### ITEM DA TAREFA 1
Quais são as quantidades de trabalhadores resgatados mencionadas no trecho sobre trabalho escravo?
### ITEM DA TAREFA 2
Dê continuidade ao trecho sobre trabalho escravo a partir do ponto em que ele termina.

Em 2022, operações como essas já resgataram 1.124 trabalhadores até o início de agosto – somente em uma ação conjunta em 22 estados e no Distrito Federal, realizada no fim de julho, houve 337 resgates. No ano passado, ao todo, 1.937 trabalhadores foram resgatados.

O caso do fazendeiro preso na Bahia, no entanto, é pouco comum. De modo geral, as condenações se dão mais somente pela via trabalhista que também pela criminal, como explica Lys Sobral Cardoso, procuradora do Trabalho e coordenadora nacional do Conaete (Coordenadoria Nacional de Erradicação do Trabalho Escravo), divisão do MPT.

“Há no Brasil muito menos condenações criminais por trabalho escravo do que condenações trabalhistas”, diz a procuradora. Isso porque, segundo Cardoso, alguns critérios para a condenação criminal, como o dolo ou a culpa, não são necessários no caso da condenação trabalhista. 

“Existem casos, por exemplo, de responsabilização de pessoas jurídicas em crimes ambientais, mas no trabalho escravo não há casos de responsabilização de pessoas jurídicas. Enquanto isso, na esfera trabalhista, a grande parte dos casos de responsabilização é de pessoas jurídicas”, prossegue.

### LISTAGEM FORNECIDA
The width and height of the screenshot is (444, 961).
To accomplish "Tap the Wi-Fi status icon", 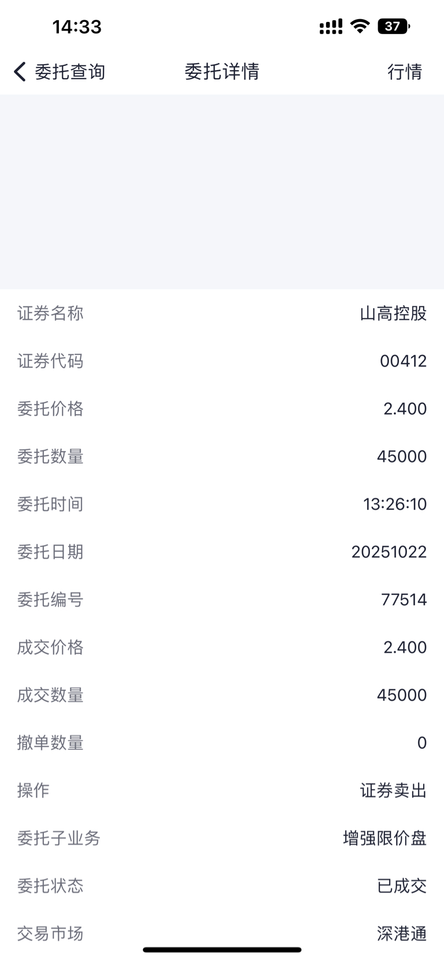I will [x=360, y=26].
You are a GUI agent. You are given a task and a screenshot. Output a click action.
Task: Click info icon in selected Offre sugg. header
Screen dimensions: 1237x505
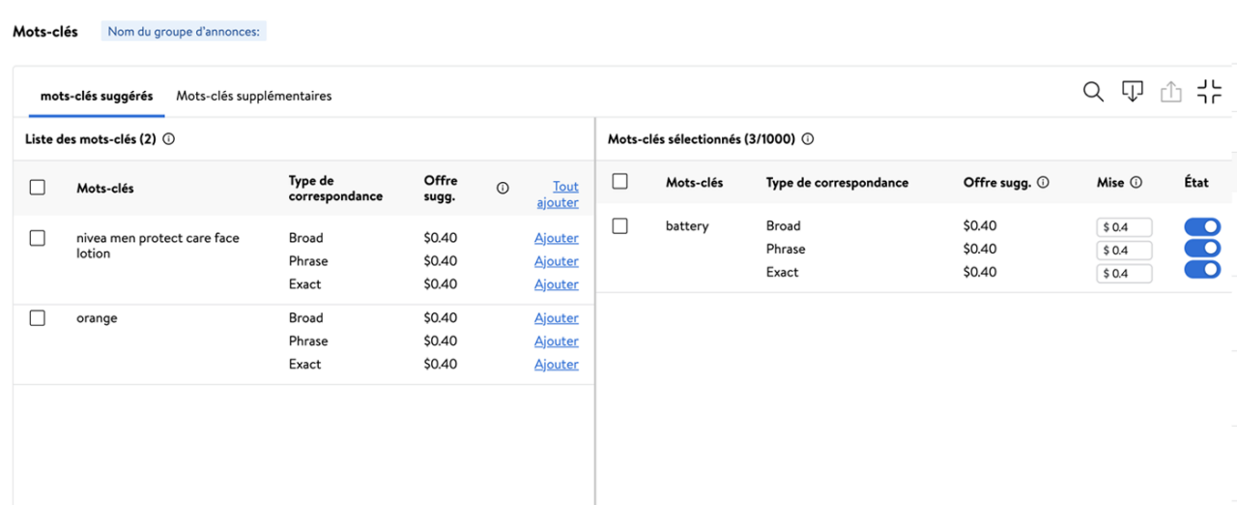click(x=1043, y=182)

---

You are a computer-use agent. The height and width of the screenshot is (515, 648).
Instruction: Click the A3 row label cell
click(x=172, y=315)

### RESULTADO 1
1.124 (em 2022, até o início de agosto), 337 (na ação conjunta do fim de julho) e 1.937 (no ano passado, ao todo).

### RESULTADO 2
As punições variam de acordo com as circunstâncias de cada caso, segundo ela, por exemplo, como a duração da exploração, quantas pessoas foram vitimadas, a gravidade da situação, a quantidade de ilicitudes que se encontrou naquela situação e porte econômico, ou seja, do quanto se beneficiou o empregador com aquela prática.

“O porte econômico precisa ser considerado para que a punição seja de fato efetiva, que seja um valor que de fato responsabilize o empregador”, pondera.

Uma vez constatado o trabalho escravo e o resgate das vítimas é concluído, a auditoria fiscal do trabalho lavra autos de infração, sobre os quais se incluem as multas administrativas.

Os empregadores podem ter de pagar indenizações de reparação coletiva, isto é, dos danos cometidos à sociedade, e de reparação individual, especificamente para a vítima do trabalho escravo.

Cardoso explica que, quando não há mais como se recorrer a um caso, o responsável também é incluído na lista suja do trabalho escravo, uma relação com os empregadores que tenham submetido trabalhadores a condições análogas à de escravidão.

No caso das punições no âmbito criminal, o artigo 149 do Código Penal prevê pena de dois a oito anos, além de multa e a pena correspondente à violência.

Há, ainda, o artigo 149-A, que dispõe especificamente sobre o tráfico de pessoa – uma forma de trabalho escravo contemporâneo, lembra Lys Cardoso. Nesse caso, a pena é de reclusão de quatro a oito anos, além de pena de multa.

Qualquer pessoa que suspeite que alguém seja vítima de uma situação de trabalho escravo pode e deve denunciar, destaca Lys Sobral Cardoso: “É uma responsabilidade social, uma responsabilidade de todos e todas.”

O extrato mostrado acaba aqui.